■ **Written problem**: Express the rows below as a JSON list of strings, one string per line, from the first line of the rows through the line containing "Action: coord(283,475)", both included. Leave out blank lines.

begin

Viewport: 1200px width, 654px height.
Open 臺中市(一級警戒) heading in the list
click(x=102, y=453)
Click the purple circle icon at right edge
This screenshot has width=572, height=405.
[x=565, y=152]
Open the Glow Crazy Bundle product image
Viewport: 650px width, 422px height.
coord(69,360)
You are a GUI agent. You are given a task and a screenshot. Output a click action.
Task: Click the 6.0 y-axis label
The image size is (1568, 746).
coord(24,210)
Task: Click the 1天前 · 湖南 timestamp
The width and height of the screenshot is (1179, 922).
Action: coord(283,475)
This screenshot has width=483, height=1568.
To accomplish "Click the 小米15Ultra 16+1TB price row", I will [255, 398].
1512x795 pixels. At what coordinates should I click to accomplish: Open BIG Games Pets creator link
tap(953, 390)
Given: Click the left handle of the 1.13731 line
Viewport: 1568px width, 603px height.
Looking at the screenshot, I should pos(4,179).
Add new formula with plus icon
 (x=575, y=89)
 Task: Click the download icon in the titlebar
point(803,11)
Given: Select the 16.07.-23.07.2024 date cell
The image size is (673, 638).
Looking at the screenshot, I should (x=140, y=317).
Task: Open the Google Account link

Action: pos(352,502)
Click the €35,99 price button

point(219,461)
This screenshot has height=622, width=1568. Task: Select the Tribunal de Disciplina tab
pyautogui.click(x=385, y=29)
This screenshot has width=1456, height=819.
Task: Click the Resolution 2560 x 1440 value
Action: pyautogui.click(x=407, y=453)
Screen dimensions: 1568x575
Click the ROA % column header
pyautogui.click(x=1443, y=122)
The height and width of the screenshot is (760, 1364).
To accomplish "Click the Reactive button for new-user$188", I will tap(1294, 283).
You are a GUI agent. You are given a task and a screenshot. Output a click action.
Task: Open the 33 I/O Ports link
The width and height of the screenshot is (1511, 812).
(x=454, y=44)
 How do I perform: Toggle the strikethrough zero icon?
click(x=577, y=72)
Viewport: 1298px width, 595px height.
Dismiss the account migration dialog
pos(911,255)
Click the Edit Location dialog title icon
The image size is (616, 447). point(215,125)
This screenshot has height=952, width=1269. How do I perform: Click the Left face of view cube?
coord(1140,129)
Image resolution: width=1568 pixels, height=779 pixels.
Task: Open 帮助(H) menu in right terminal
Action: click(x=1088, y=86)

end

■ **Result for this exercise**:
[
  "Viewport: 1200px width, 654px height.",
  "Open 臺中市(一級警戒) heading in the list",
  "click(x=102, y=453)",
  "Click the purple circle icon at right edge",
  "This screenshot has width=572, height=405.",
  "[x=565, y=152]",
  "Open the Glow Crazy Bundle product image",
  "Viewport: 650px width, 422px height.",
  "coord(69,360)",
  "You are a GUI agent. You are given a task and a screenshot. Output a click action.",
  "Task: Click the 6.0 y-axis label",
  "The image size is (1568, 746).",
  "coord(24,210)",
  "Task: Click the 1天前 · 湖南 timestamp",
  "The width and height of the screenshot is (1179, 922).",
  "Action: coord(283,475)"
]